Epidemiology and Demographics

  • Prevalence of congenital heart diseases at birth ranges from 6 to 13 per 1000 live births. [13-19].
  • The most common congenital heart defect is a bicuspid aortic valve, with a prevalence between 0.5 and 2 percent, but as an isolated lesion it is rarely diagnosed in infancy. [21-23]
  • The next most common defects are ventricular septal defects, prevalence of 4 per 1000 live births and atrial septal defects, prevalence of 2 per 1000 live births. [11,15,24,25].
  • Tetralogy of Fallot is the most common cyanotic CHD (0.5 per 1000 live births). [15,26].
  • The incidence of respiratory distress in infants admitted to neonatal units doubled over the last 30 years in a geographically defined neonatal population. Regarding to large study, the overall incidence of respiratory distress is 6.7%.
  • Transient tachypnea of newborn was found to be the commonest (42.7%) cause of RD followed by infection (17.0%), meconium aspiration syndrome (10.7%), hyaline membrane disease (9.3%) and birth asphyxia. (3.3%)
  • A total of 98 (2.8%) out of 3,454 newborns were admitted due to episodes of cyanosis. Gestational age: 37.8+1.4 weeks, birth weight: 3,145+477 g. Maternal age: 32+4.8 years. Disease was present in 19.4% of mothers; gestational diabetes (8.1%), pregnancy induced hypertension (5.1%), intrahepatic cholestasis (3.1%), and intrauterine growth retardation (3.1%). Gender: 48.8% male, 51.2% female (NS). Birth: caesarean section, 68.4%, and vaginal delivery, 31.6%. Age on admission 1.9+1.4 days. Hospital stay: 4.2+4.2 days. First line tests were performed in 100% of patients with 39.8% fulfilling the criteria for second line study. A condition was detected in 21.4%, with convulsive syndrome was the most frequent (33%). Newborns with an identified condition had 3.8+2.7 episodes versus 1.5+2,4 in those without diagnosis (NS). A home oxygen monitor was given to 15.4%. There were no re-admissions.

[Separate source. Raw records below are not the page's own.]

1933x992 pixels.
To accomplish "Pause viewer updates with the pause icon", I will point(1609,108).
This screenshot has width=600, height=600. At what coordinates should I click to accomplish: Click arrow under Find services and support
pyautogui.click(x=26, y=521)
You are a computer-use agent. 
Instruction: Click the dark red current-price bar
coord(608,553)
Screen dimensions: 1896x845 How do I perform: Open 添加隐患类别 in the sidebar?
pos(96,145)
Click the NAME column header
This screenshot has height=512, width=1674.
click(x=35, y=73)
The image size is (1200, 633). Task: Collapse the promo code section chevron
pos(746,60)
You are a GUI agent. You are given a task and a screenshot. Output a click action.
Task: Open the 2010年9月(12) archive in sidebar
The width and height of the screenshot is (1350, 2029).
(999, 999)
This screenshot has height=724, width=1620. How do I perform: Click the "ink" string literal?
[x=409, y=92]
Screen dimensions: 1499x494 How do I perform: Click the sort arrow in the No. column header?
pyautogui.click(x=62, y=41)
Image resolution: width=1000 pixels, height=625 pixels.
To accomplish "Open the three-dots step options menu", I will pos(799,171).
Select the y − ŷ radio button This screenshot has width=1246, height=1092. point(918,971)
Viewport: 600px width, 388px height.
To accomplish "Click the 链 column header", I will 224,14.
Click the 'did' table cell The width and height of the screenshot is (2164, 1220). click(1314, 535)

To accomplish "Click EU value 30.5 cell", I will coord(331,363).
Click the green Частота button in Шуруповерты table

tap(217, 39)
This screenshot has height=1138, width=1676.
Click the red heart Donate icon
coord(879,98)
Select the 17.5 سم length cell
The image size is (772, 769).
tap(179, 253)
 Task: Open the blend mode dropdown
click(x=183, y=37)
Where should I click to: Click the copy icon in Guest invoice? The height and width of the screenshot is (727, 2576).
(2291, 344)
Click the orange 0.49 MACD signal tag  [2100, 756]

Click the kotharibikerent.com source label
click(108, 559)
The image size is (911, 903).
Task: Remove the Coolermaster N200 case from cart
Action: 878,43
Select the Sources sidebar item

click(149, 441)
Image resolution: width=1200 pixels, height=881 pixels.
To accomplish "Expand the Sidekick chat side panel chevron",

  • Since its inception, the neonatal mechanical ventilator has been considered an essential tool for managing preterm neonates with RespiratoryDistress Syndrome (RDS) and is still regarded as an integral component in the neonatal respiratory care continuum. Mechanical ventilation of newborn has been practiced for several years with several advances made in the way. This clinical intervention study was done to analyze immediate outcome of preterm neonates with RDS required mechanical ventilation and conducted on preterm neonates with RDS required mechanical ventilation from July 2014 to June 2015. Total of 31 preterm neonates with RDS were mechanically ventilated during the study period, of which 77.42% (N=24) survived. The survival rate was highest among 30- <34 weeks (100%) gestational age (GA) group and lowest in 27- <30 weeks (56%) GA, (p=0.0036). The neonates with Birth Weight (BW) 1500gm -1800gm were higher rate of recovery which was 100% and gradually declined in 1000-1499gm (93.75%) and 800-999gm (33.33%) BW groups (p=0.00083). In this study most of the neonates were male (61.29%) but recovery rate was relatively better among baby girls (83.33%) than baby boys (73.68%) (p=0.53). RDS with surfactant therapy was better outcome than non surfactant group & survival of neonates who got surfactant were 93.33% & non surfactant neonates were 62.50%, (p=0.040). Majority (71.43%) of RDS with surfactant therapy recovered earlier <7 days than non surfactant therapy neonates (30.00%) and most of non surfactant neonates (70.00%) required prolonged ventilator support >7days (p=0.045). During the period of ventilation a total 17(54.84%) neonates developed different complications, of which ventilator associated pneumonia was (16.13%), sepsis (16.13%), pneumothorax (9.68%), pulmonary hemorrhage (6.45%) and intraventricular hemorrhage (6.45%) and among them 10 neonates recovered. No complications encountered in 14(45.16%) neonates, all of them survived, (p=0.0064). All (N=31) preterm neonates were candidate for surfactant therapy but only 15 neonates got surfactant therapy, remaining (N=16) did not get for their financial issue. As mechanical ventilation with surfactant therapy reduces the neonatal mortality; hence, facilities for neonatal ventilation and cost effective surfactant therapy should be included in the regional and central hospitals providing intensive care for neonates.